Does Your Conference Brand Have Balls?

Written by Katie Hansen

Conferences present a ball pit of topics, products, programs, services, speakers, communities, sponsors, campaigns and themes. When exposed to independently, these parts don’t provide meaning – just a hollow and forgettable moment in time. Successful conference brands expertly configure the sum of all these parts – creating an immersive, stimulating and colorful experience. An experience you can’t wait to jump into.

I have never met anyone, EVER – that has attended any conference, expo or event (including SXSW) solely based on a logo, theme, brochure, email, speaker, product or host company. Great live events are brought to life by the calculated and creative integration of many components – building a brand system from the inside out to deliver value-driven, unique and memorable experiences for all audiences.

Since the onset of the internet, professional and trade associations have been faced with numerous competitive forces that threaten their ability to stay relevant and grow. Access to an abundance of industry knowledge exists with a mere click or two. The same goes for access to professional connections and industry-based services. Furthermore, many industries are seeing a proliferation of live events hosted by for-profit entities – big brands with deep pockets, celebrity spokespeople and an aspirational image.

Many associations remain dependent on their annual conferences and trade expos to bring their community together and serve as a primary revenue stream. And many of these same associations have been largely disappointed with trends in audience participation over the past several years.

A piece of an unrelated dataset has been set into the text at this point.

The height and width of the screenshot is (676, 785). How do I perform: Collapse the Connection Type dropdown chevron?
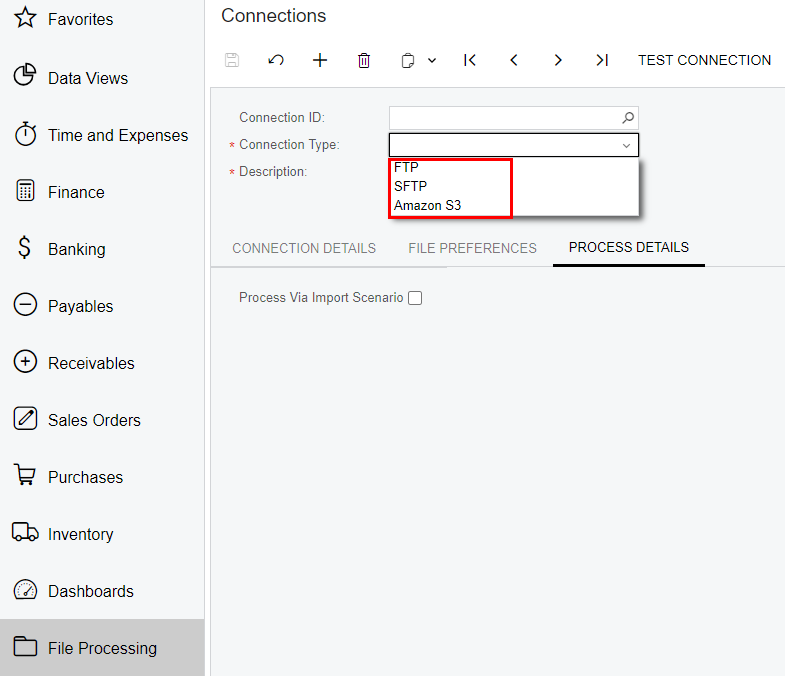pyautogui.click(x=626, y=145)
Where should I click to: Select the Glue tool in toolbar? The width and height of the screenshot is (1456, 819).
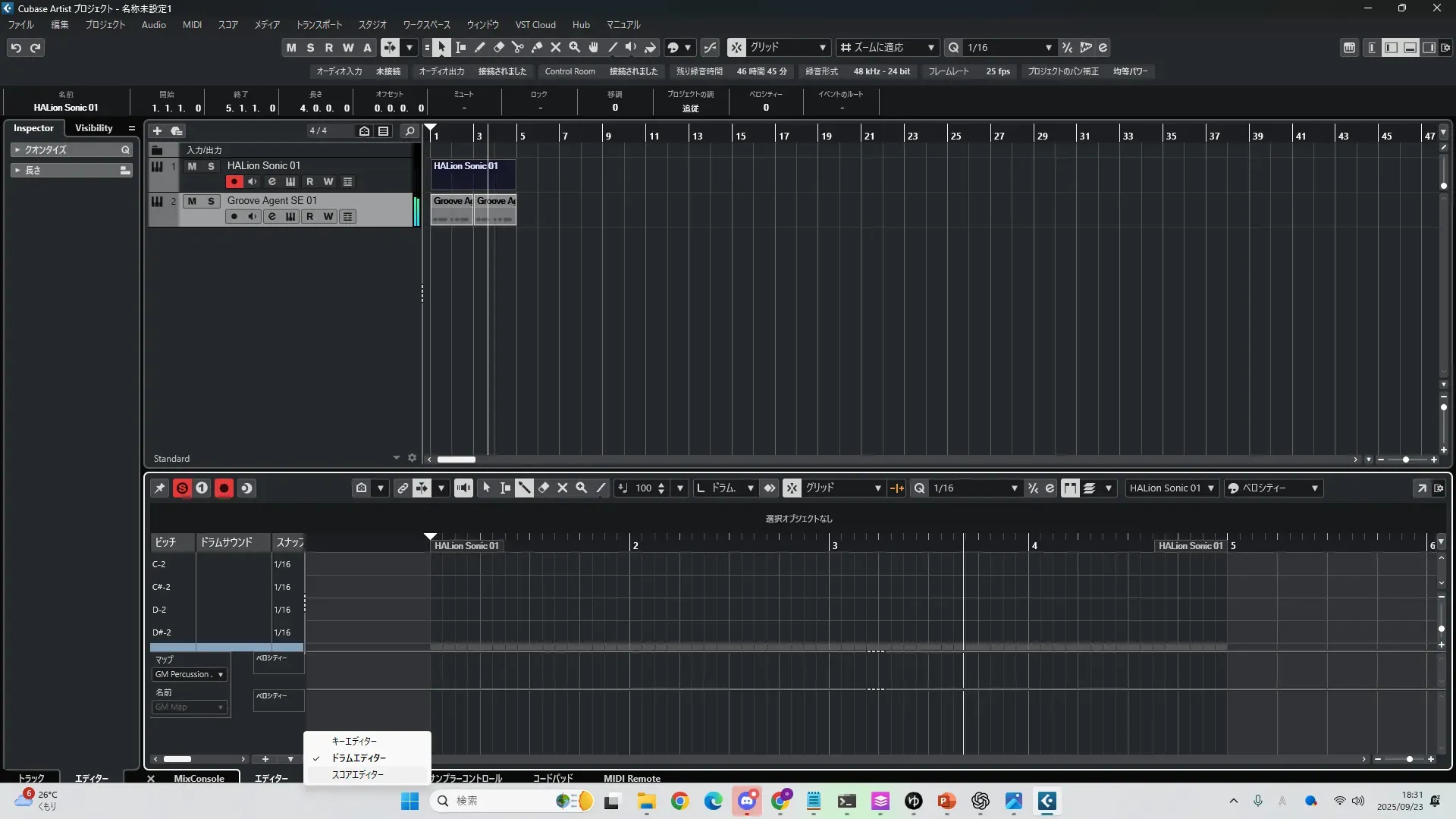click(x=537, y=48)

Why? Adversity to change. The dirty word “change”. I know many organizations, companies and associations have begun to change as they have had no choice. But let’s be honest – many hate it, resist it and ultimately take too long to initiate it.

Here are some assumptions about change we have heard at the board room table:

  • Backlash from legacy members
  • Resistance from tenured staff and board members
  • Confusion in the market/membership

What does change mean:

change |CHānj| ~verb

1.     make or become different

How can you embrace and leverage change to boost your conference brand? Our suggestion is to stop thinking, saying and using the word “change” and replace it with the concept of “design.”

Design with a big D that is.

What does design mean:

design |dəˈzīn| ~verb

1.     do or plan (something) with a specific purpose or intention in mind

In Marty Neumeier’s book, The Designful Company, it reads “Design is rapidly moving from “posters and toasters” to include processes, systems and organizations.” If you haven’t read the book, I encourage you to. Embracing a mindset shift from change to design will help your organization empathize with your audiences and move into a problem-solving mode. You’ll open doors you never knew existed and meet customer needs in ways no other provider can. If done right, it can be an enthralling process that stimulates cross-functional teams, elicits innovation from creative introverts and mobilizes an entire staff around a central mission.

At Mekanic, as much as we enjoy reading books on positive change and change management – we recognize that most of the world cringes at the thought. And we can respect that. We encourage you to design your live event brand – not change it just for the sake of change. Design the core purpose and promise, design the marketing strategy, design the brand identity, and design the customer experience. And most importantly, don’t design to benefit your organization first. Design to serve your customers, members and constituents. Better yet, involve them in the process to co-create your conference brand and build a buzzworthy ball pit worth jumping into year after year.